Leon Ferder, Department of Pharmacology, Universidad Maimónides, Ciudad Autónoma de Buenos Aires C1405, Argentina
Felipe Inserra, Department of Nephrology, Universidad de Maimónides, Ciudad Autónoma de Buenos Aires C1405, Argentina
Walter Manucha, Department of Pathology, Instituto de Medicina y Biología Experimental de Cuyo, Consejo Nacional de Investigación Científica y Tecnológica Universidad Nacional de Cuyo, Laboratorio de Farmacología Experimental Básica y Traslacional, Facultad de Ciencias Médicas, Mendoza 5500, Argentina
ORCID number: Walter Manucha (0000-0002-2279-7626).
Co-first authors: Virna Margarita Martín Giménez and Sebastián García Menéndez.
Author contributions: All authors contributed to the writing, discussion and preparation of this manuscript.
Supported by Agencia Nacional de Promoción de la Investigación, el Desarrollo Tecnológico y la Innovación, No. PICT 2020 Serie A 4000.
Conflict-of-interest statement: The authors declare that they have no conflict of interest.
Open Access: This article is an open-access article that was selected by an in-house editor and fully peer-reviewed by external reviewers. It is distributed in accordance with the Creative Commons Attribution NonCommercial (CC BY-NC 4.0) license, which permits others to distribute, remix, adapt, build upon this work non-commercially, and license their derivative works on different terms, provided the original work is properly cited and the use is non-commercial. See: https://creativecommons.org/Licenses/by-nc/4.0/
Corresponding author: Walter Manucha, PhD, Professor, Department of Pathology, Instituto de Medicina y Biología Experimental de Cuyo, Consejo Nacional de Investigación Científica y Tecnológica Universidad Nacional de Cuyo, Laboratorio de Farmacología Experimental Básica y Traslacional, Facultad de Ciencias Médicas, Farmacología, Mendoza 5500, Argentina. wmanucha@yahoo.com.ar
Received: March 11, 2025
Revised: April 17, 2025
Accepted: May 26, 2025
Published online: September 20, 2025
Processing time: 154 Days and 20.3 Hours

Abstract

Hypertension disrupts cerebral blood flow, leading to endothelial dysfunction, breakdown of the blood-brain barrier (BBB), and inflammatory cell infiltration. This cascade triggers glial cell activation, increases oxidative stress, and causes pro-inflammatory cytokine release, creating a neurotoxic environment. In this context, we explore the intricate connection between hypertension, neuroinflammation, and neurodegeneration, as well as how hypertension interacts with other metabolic disorders, such as obesity and diabetes, to further worsen neuroinflammation. Additionally, we discuss the role of the renin-angiotensin-aldosterone system, the impact of the microbiome, and the potential contribution of chronic infections in exacerbating neuroinflammation. It is essential to emphasize the potential of nanotechnology to transform therapeutic approaches. Nanoparticle-based drug delivery systems can enhance the bioavailability and selectivity of antihypertensive drugs, antioxidants, and neuroprotective compounds, enabling targeted delivery across the BBB. By combining effective blood pressure management with nanotechnology-enabled therapies that modulate inflammation, oxidative stress, and protein aggregation, we can explore new avenues for preventing and treating hypertension and metabolic disorder-associated neurodegenerative conditions. Ultimately, hypertension significantly contributes to neuroinflammation and neurodegeneration by promoting neuronal cell death, primarily through impaired cerebral blood flow and disruption of the BBB. The interaction of hypertension with metabolic disorders exacerbates these effects. However, advancements in our understanding and new technologies reveal promising nanopharmacological approaches for targeted drug delivery to the brain, thereby improving treatment outcomes, enhancing adherence, and reducing side effects.

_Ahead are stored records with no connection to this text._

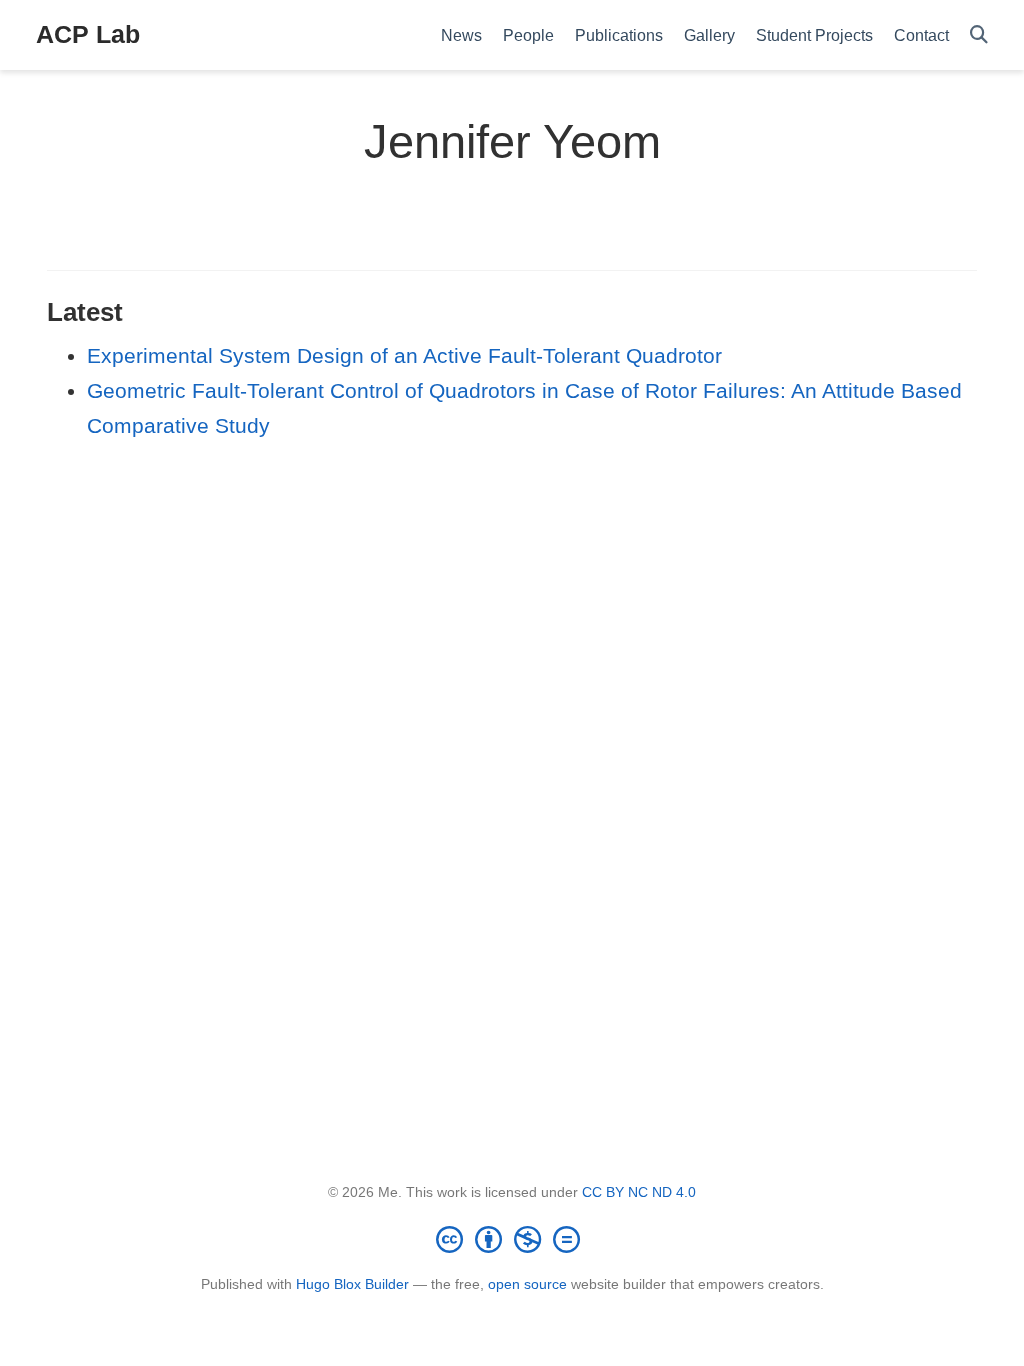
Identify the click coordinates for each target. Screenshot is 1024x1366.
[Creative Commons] (512, 1239)
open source (527, 1284)
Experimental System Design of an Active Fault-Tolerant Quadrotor (404, 355)
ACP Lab (88, 34)
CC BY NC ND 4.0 (639, 1192)
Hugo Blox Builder (352, 1284)
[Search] (979, 35)
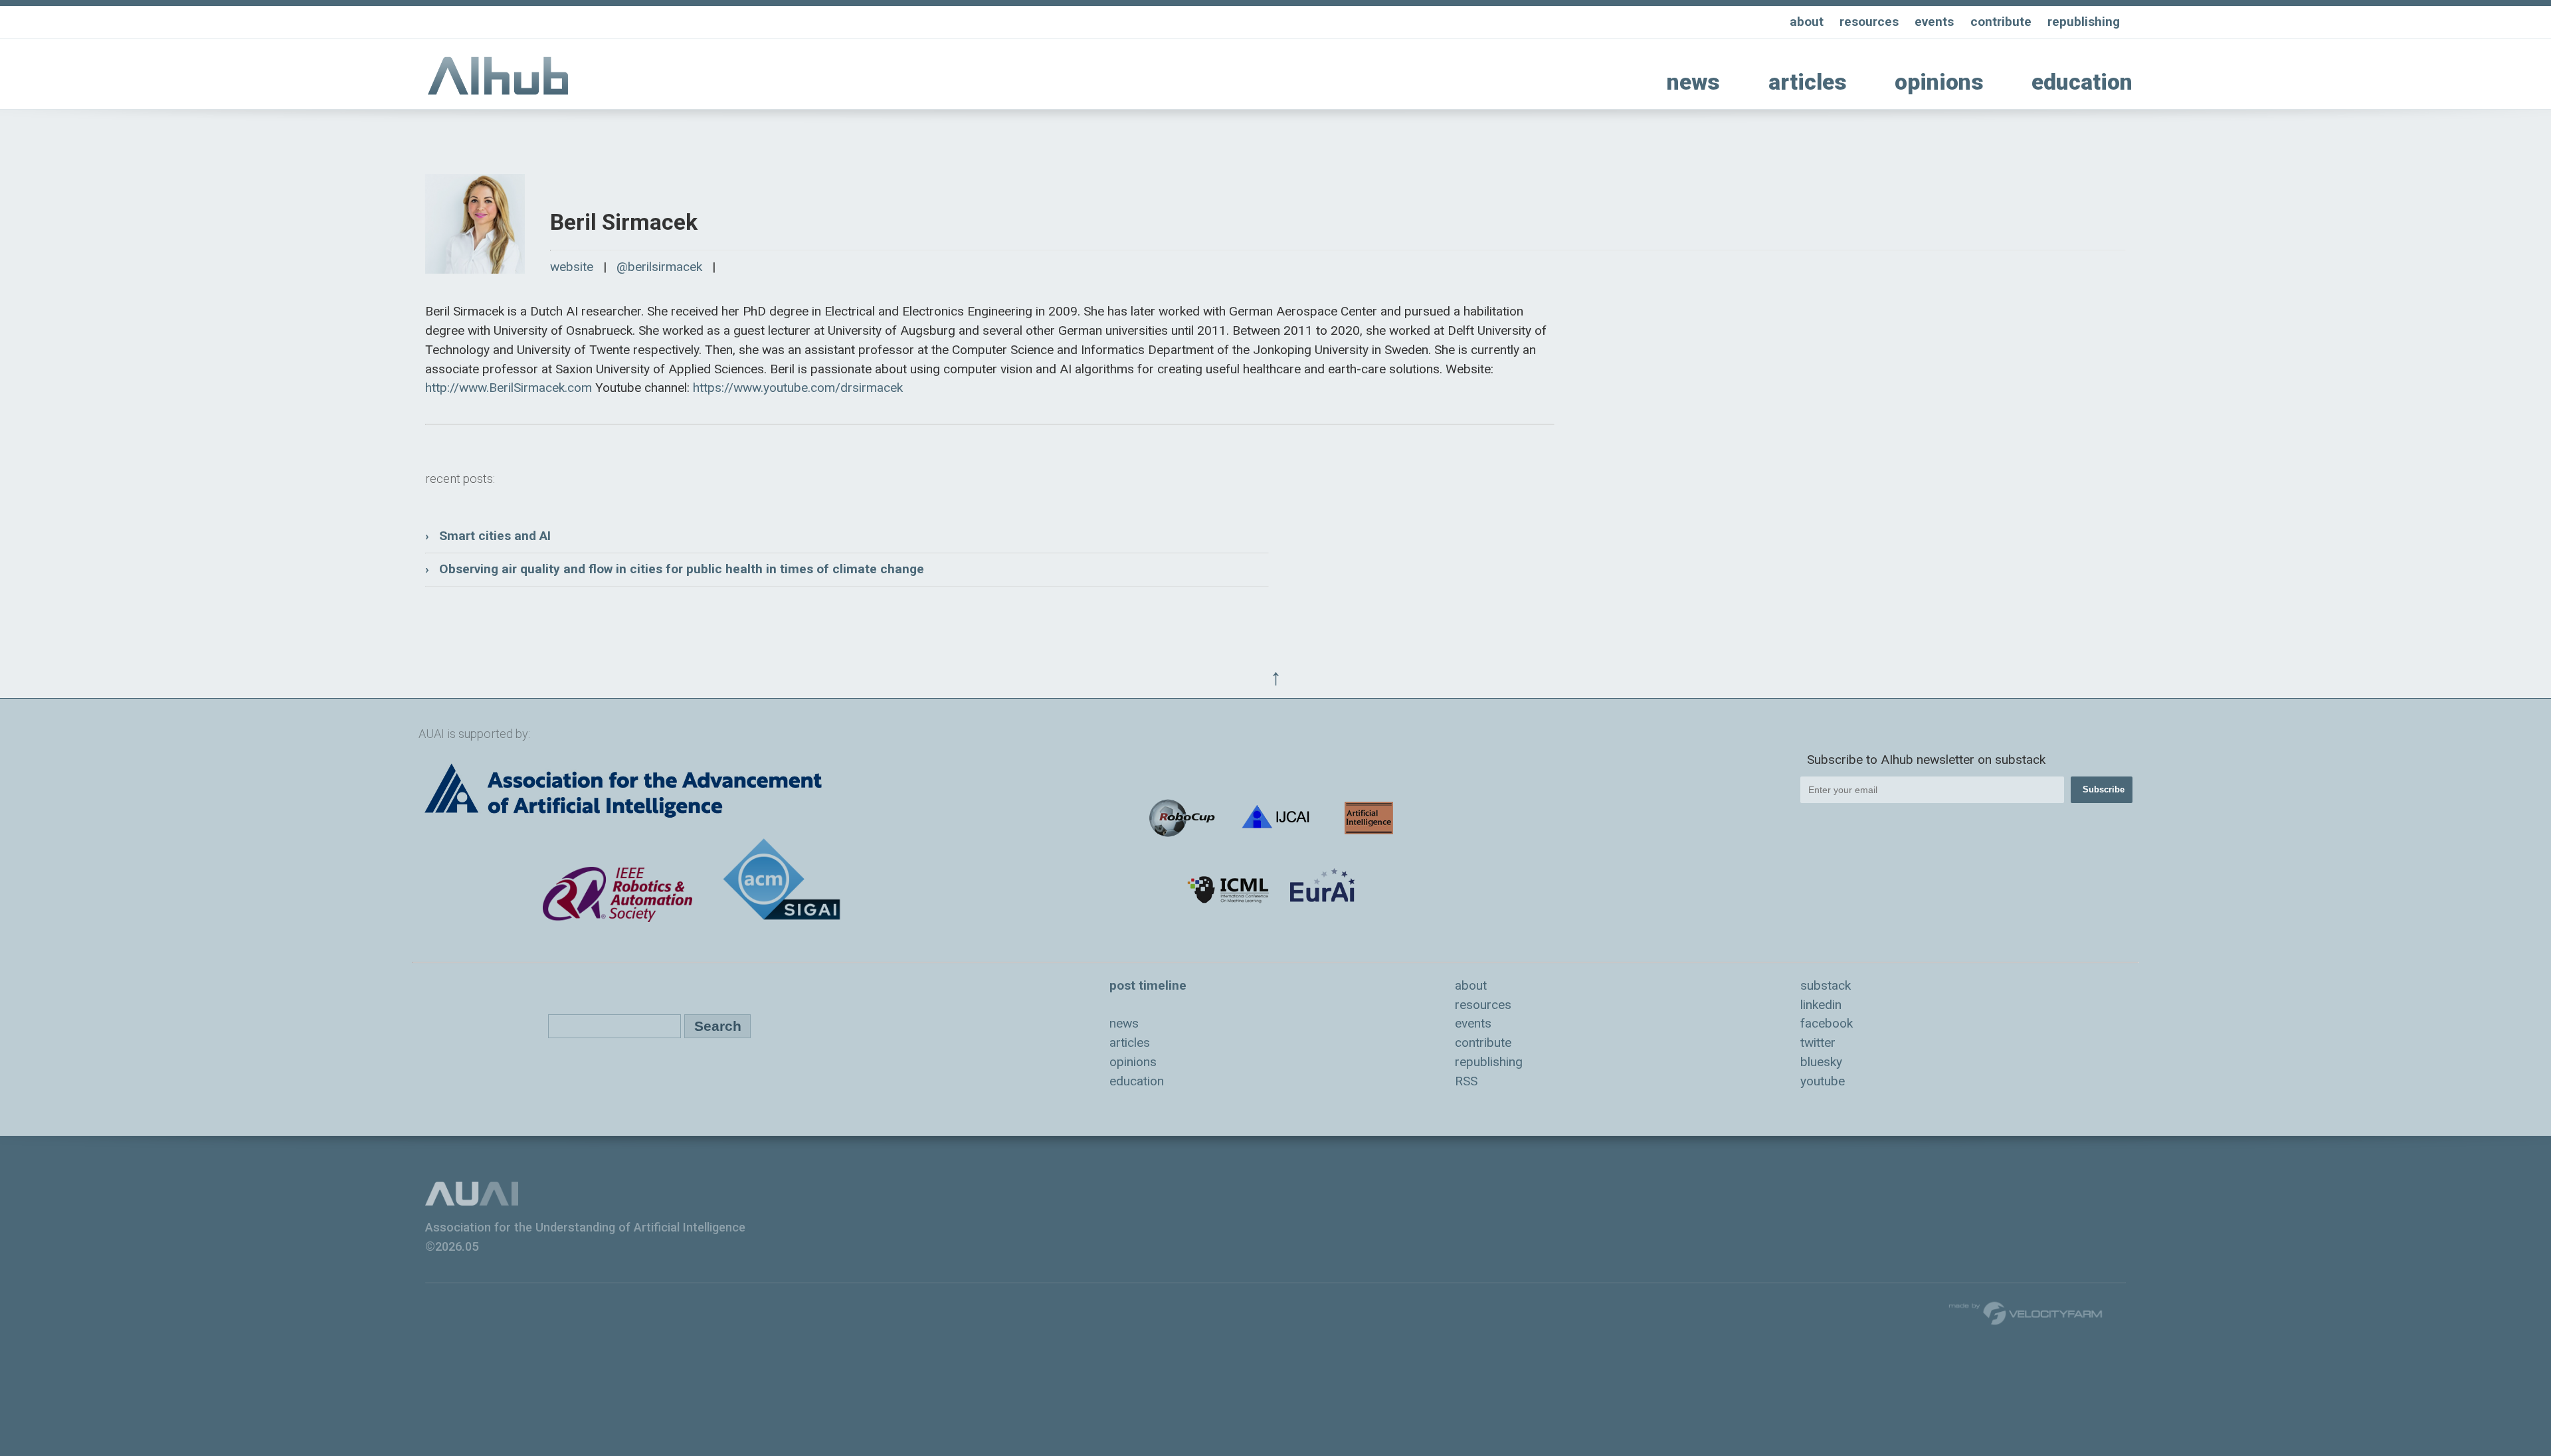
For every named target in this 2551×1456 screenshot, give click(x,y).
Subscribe (2104, 789)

Key Words: Neuroinflammation; Nanotechnology/nanopharmacology; Blood-brain barrier; Oxidative stress; Neurodegeneration; Hypertension; Metabolic disorders

Core Tip: This mini-review unveils the intricate nexus between hypertension, metabolic disorders, and neurodegeneration, spotlighting neuroinflammation as a pivotal mediator. Compromised cerebral blood flow and blood-brain barrier (BBB) disruption initiate a cascade of oxidative stress and pro-inflammatory cytokine release, culminating in neuronal injury. We advocate for the transformative potential of nanopharmacology. Nanoparticle-mediated drug delivery offers a strategic avenue to enhance therapeutic bioavailability and selectivity, enabling targeted intervention across the BBB. By synergizing effective blood pressure management with nanotechnology-driven modulation of neuroinflammation, we pioneer novel strategies to mitigate neurodegenerative pathologies. This paradigm shift holds promise for revolutionizing therapeutic approaches, paving the way for improved patient outcomes in hypertension-associated neurological disorders.
INTRODUCTION

High blood pressure is one of the main cardiovascular risk factors. It affects a significant percentage of the world's population, increasing the risk of cerebrovascular events, cognitive impairment, and neurodegenerative diseases[1]. While the systemic consequences of hypertension on the heart, kidneys, and large blood vessels are well documented, it has become clear that it also exerts a profound impact on the brain[2,3]. Hypertension promotes microvascular alterations, endothelial dysfunction, reduced cerebral blood flow, glial cell activation, and proinflammatory mediator release, culminating in a chronic neuroinflammatory condition[4,5].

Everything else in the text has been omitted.